#### Information given:
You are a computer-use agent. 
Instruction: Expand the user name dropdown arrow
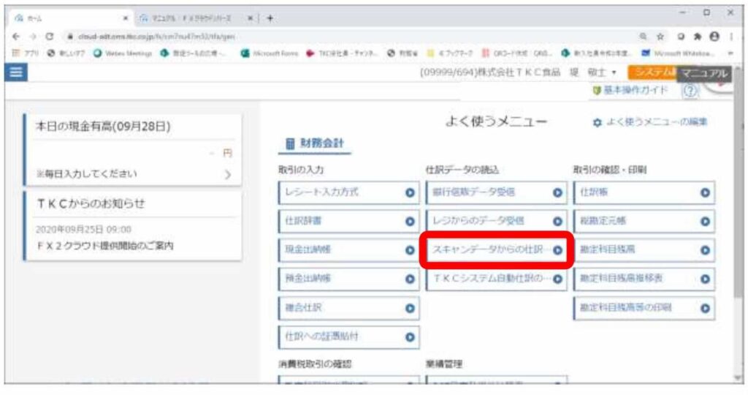click(x=615, y=72)
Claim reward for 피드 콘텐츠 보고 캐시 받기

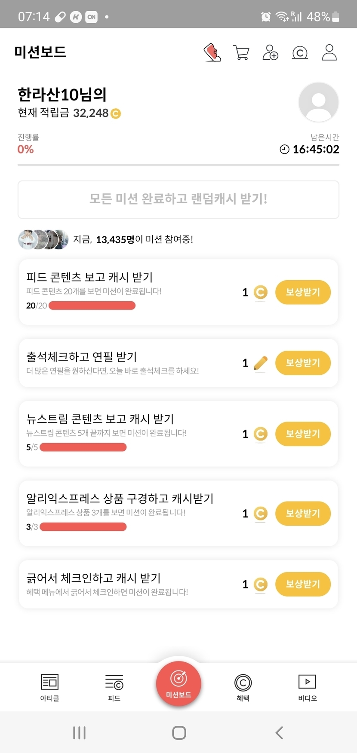[x=303, y=292]
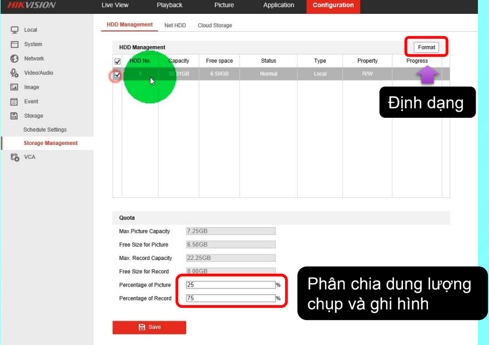Click the Percentage of Record field
The height and width of the screenshot is (345, 489).
tap(230, 298)
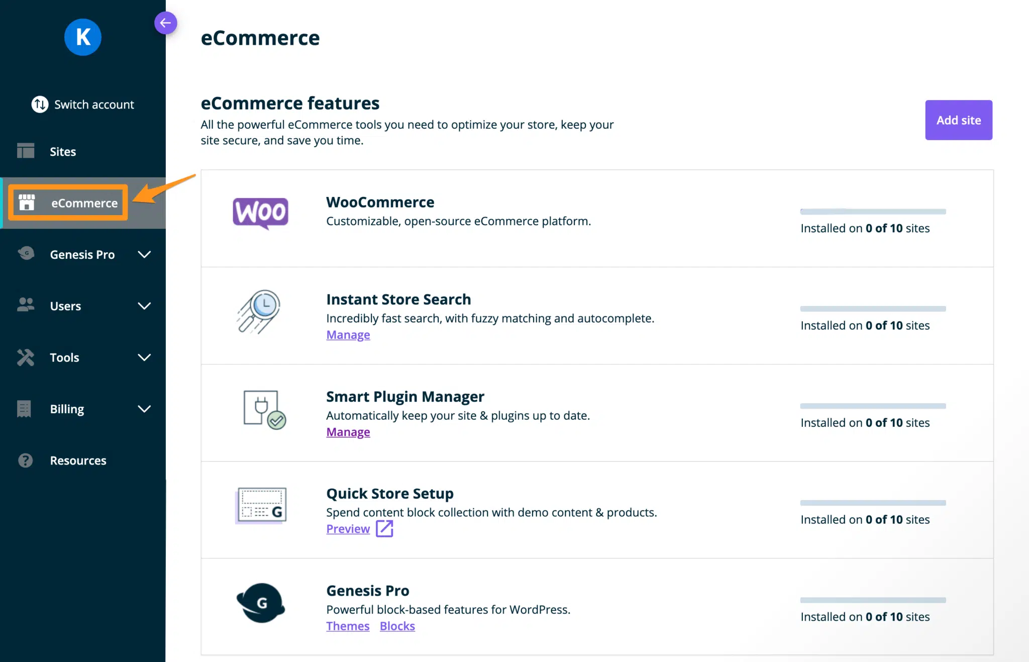The width and height of the screenshot is (1029, 662).
Task: Expand the Users sidebar chevron
Action: tap(144, 306)
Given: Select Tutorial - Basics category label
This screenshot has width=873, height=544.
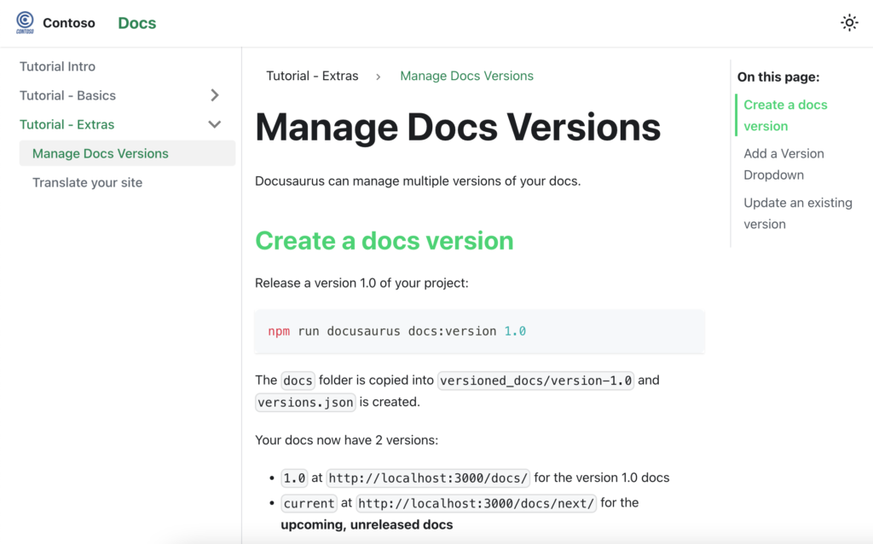Looking at the screenshot, I should pyautogui.click(x=68, y=95).
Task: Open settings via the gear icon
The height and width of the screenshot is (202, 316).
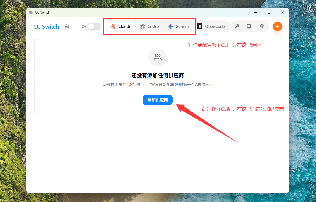Action: 67,26

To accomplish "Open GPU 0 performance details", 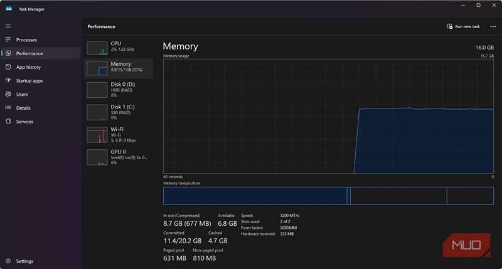I will point(118,157).
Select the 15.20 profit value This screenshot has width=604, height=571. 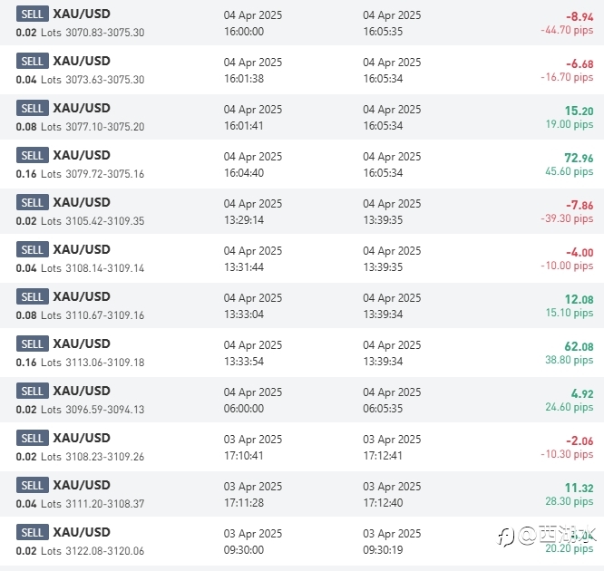coord(579,111)
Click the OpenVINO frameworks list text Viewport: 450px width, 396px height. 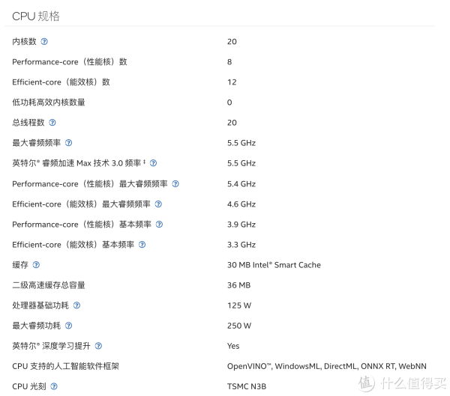tap(326, 366)
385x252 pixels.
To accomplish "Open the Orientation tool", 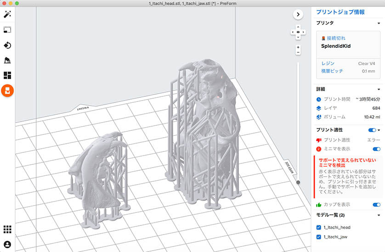I will [7, 45].
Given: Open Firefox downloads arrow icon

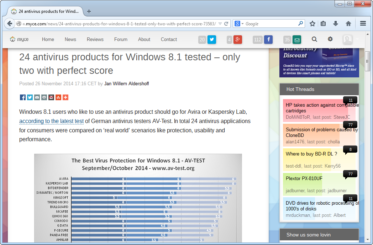Looking at the screenshot, I should (x=335, y=24).
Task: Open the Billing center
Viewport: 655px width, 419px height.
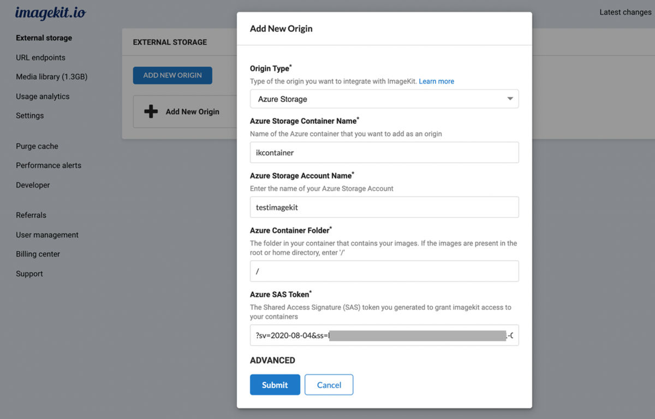Action: coord(38,254)
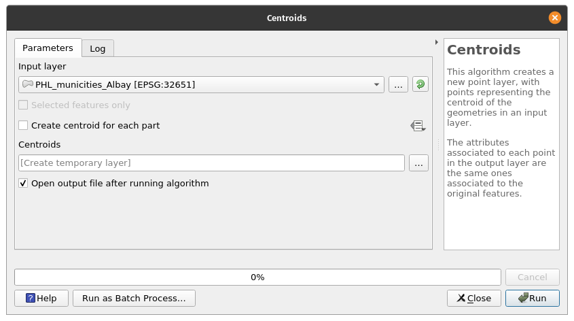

#### Exercise objective:
Starting at the line that contains "Task: Open the Billing center", retype each line through the end of the data exactly, and leave out every picture.

#### Solution to this exercise:
Task: Open the Billing center
Viewport: 655px width, 419px height.
Action: coord(38,254)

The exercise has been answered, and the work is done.